Why investors should look beyond headline large caps

This article is part of
Guide to finding value in US equities

Why investors should look beyond headline large caps
(LUIS ROBAYO/AFP via Getty Images)

When it comes to large-cap US stocks, the likes of Colgate-Palmolive, Electronic Arts and Mondelez – or at least their products – are likely to be well known around the world.

Indeed, headlines on the US equity market often focus on its behemoths, says Andrew Holliman, lead manager of the Polar Capital North American Fund. “That is because a huge number of large blue-chip, world-beating companies are located in the US. It also might be because for most of the past decade, large caps in the US significantly outperformed small and mid-caps.”

But Holliman adds that a “forgotten quality” of the US market is the breadth and depth of some of its smaller companies. “[These] either become large caps or carry on compounding away for a long time without becoming particularly large. 

“Over the long term, small and mid-caps have outperformed broader indices in the US and the outperformance of large caps versus small and mid-caps over the past decade is more a case of the exception than the norm.”

VT Tyndall North American Fund manager Felix Wintle agrees that small caps can be overlooked. “It’s easy sometimes to forget that the winners of today started life as small companies then grew to become much larger. As the cycle turns, investors should look to new companies as leadership, as these companies will deliver the innovation that drives the next cycle.”

The case for small and mid-caps

“Historically, smaller companies within the US have accounted for a lot of the innovation we’ve seen in the economy,” says Eric Papesh, a portfolio specialist in T Rowe Price’s US equity division. “Returns from the small and mid-cap market have dominated what we’ve seen from the large-cap segment over the long term.

“Adding a modest allocation of small-mid cap US equities to a balanced portfolio not only enhances returns, but it also improves the portfolio’s risk-adjusted performance given that the asset class is less correlated with other segments of global equity markets.”

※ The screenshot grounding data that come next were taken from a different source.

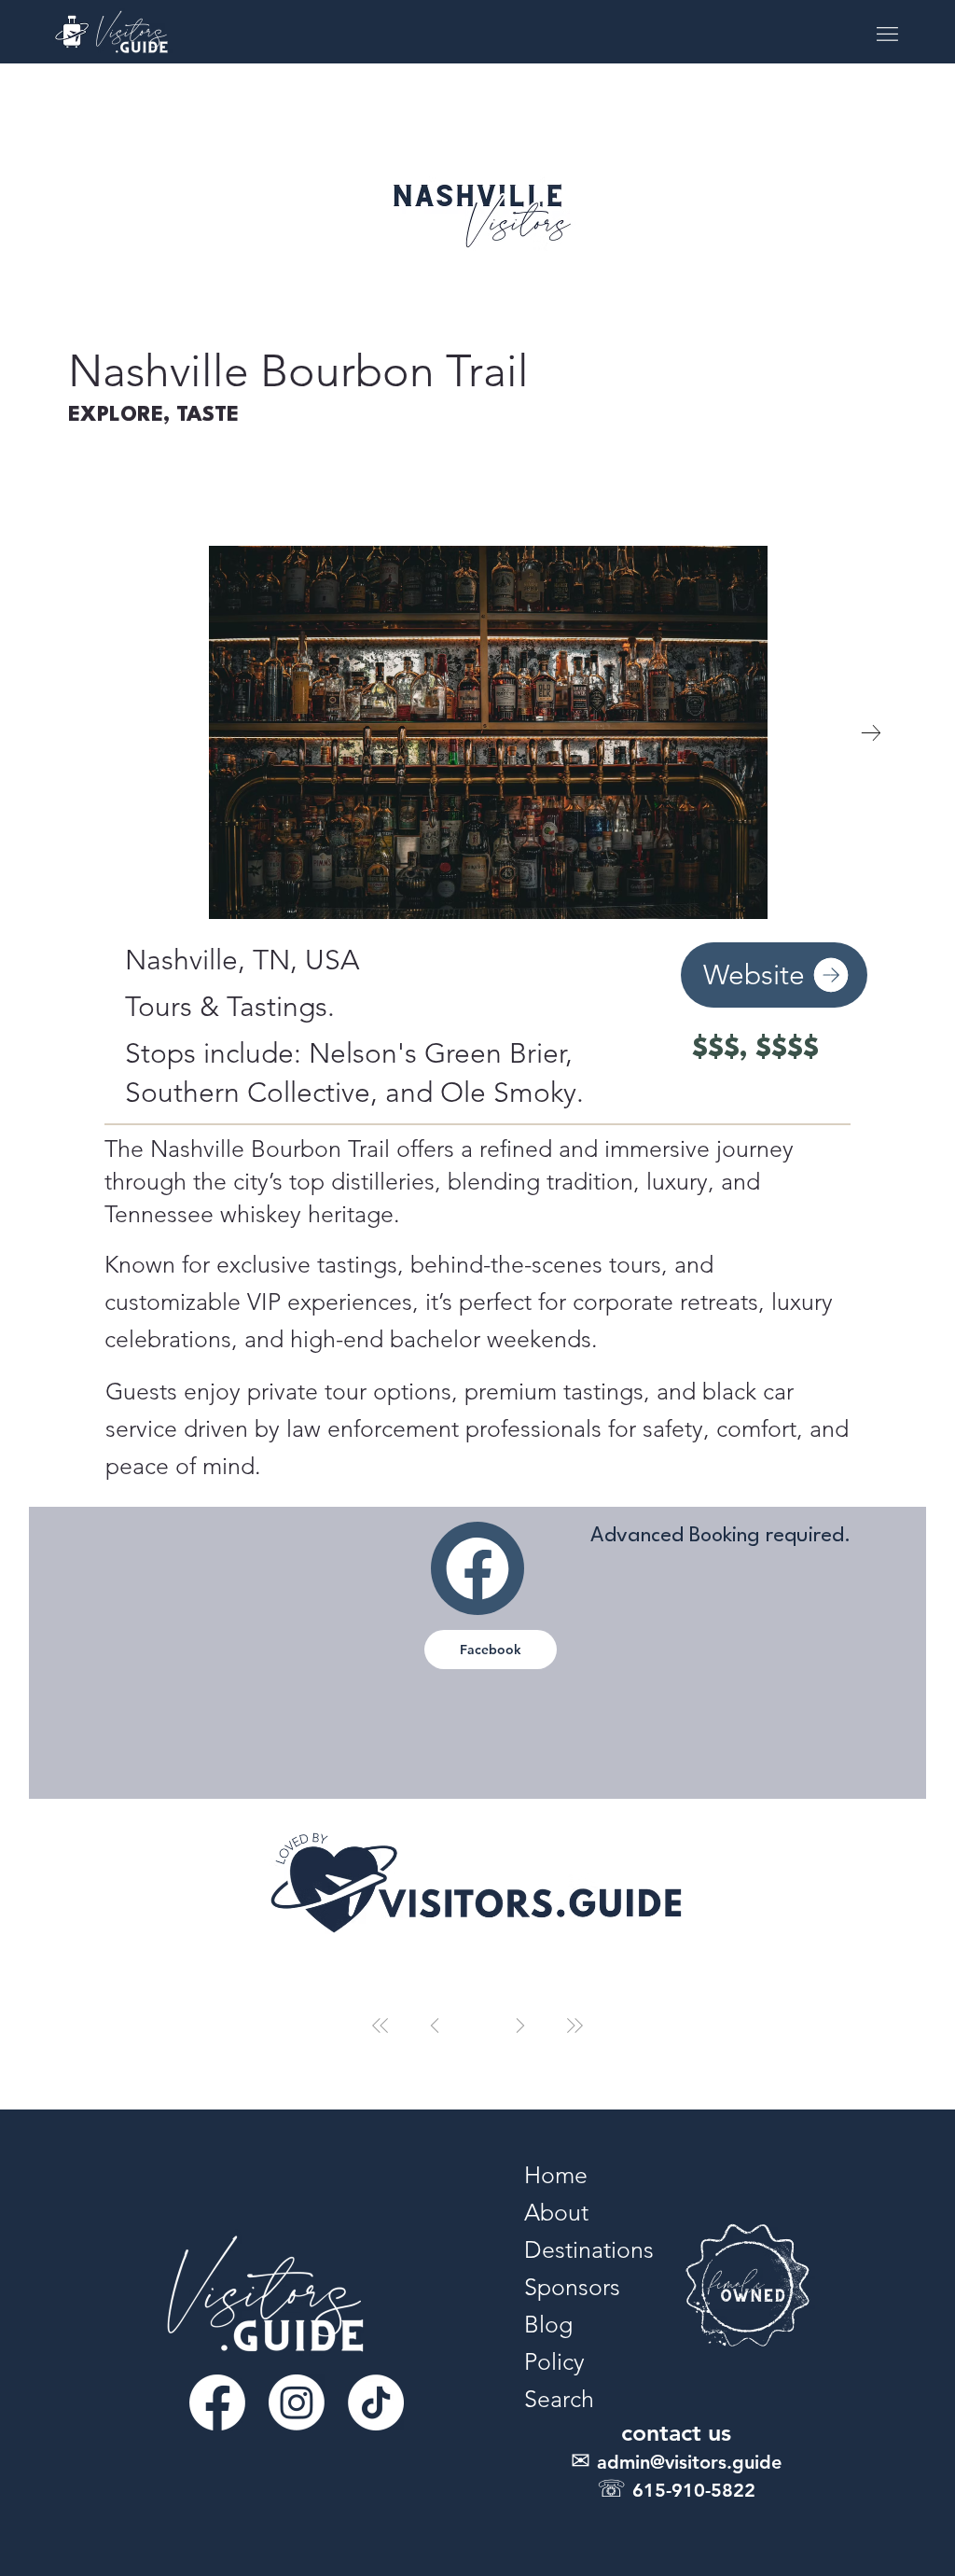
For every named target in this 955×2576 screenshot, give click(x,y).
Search (559, 2399)
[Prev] (434, 2025)
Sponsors (572, 2287)
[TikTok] (376, 2402)
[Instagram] (297, 2402)
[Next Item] (871, 732)
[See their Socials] (477, 1568)
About (556, 2212)
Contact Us (676, 2432)
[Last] (574, 2025)
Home (556, 2175)
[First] (380, 2025)
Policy (554, 2361)
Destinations (589, 2249)
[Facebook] (217, 2402)
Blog (548, 2324)
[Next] (520, 2025)
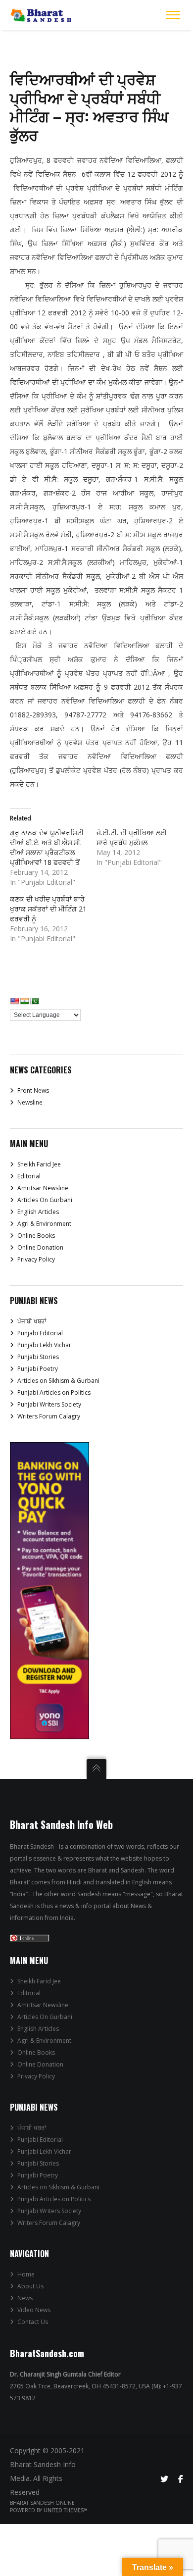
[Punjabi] (34, 1001)
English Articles (38, 1212)
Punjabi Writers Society (49, 1404)
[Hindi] (24, 1001)
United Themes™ (66, 2510)
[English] (14, 1001)
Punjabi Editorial (40, 1333)
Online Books (36, 1235)
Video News (33, 2310)
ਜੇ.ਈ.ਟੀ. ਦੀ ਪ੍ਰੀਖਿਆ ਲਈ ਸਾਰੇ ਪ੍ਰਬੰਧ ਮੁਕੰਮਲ (131, 837)
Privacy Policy (36, 1259)
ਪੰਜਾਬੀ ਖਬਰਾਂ (31, 1321)
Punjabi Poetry (37, 1368)
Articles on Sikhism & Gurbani (58, 1380)
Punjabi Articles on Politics (54, 1392)
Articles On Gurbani (44, 1200)
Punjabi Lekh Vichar (44, 1345)
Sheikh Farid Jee (39, 1164)
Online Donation (40, 1247)
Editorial (29, 1176)
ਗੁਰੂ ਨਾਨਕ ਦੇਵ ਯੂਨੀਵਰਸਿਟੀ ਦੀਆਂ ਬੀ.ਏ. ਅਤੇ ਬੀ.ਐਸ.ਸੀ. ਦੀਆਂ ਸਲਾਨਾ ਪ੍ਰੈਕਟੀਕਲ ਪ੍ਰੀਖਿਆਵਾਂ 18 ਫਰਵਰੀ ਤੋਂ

Ralph Bassett, head of North American equities at abrdn, says he has been more positive on smaller companies for the past few months. “[It] isn’t typically what one may expect, as often defensive positioning would lead to a preference for larger companies. Our conviction here is rooted in valuations, which sit at historically wide margins to peers, but increasingly look attractive on an absolute basis.

“Importantly, we think that in certain cases, the expectation that earnings will come down is already reflected in the share price of smaller companies, and crucially that they will have the agility to navigate out of a recession more quickly than their large-cap peers.”

Matthew Miskin, co-chief investment strategist at John Hancock Investment Management, says mid-caps have seen some of the strongest earnings growth across capitalisation within the US equity market.

“We see mid-caps as a compelling, often overlooked part of the US equity market. They can be companies that are growing their way up into large-caps or, said another way, they can be the large-caps of the future.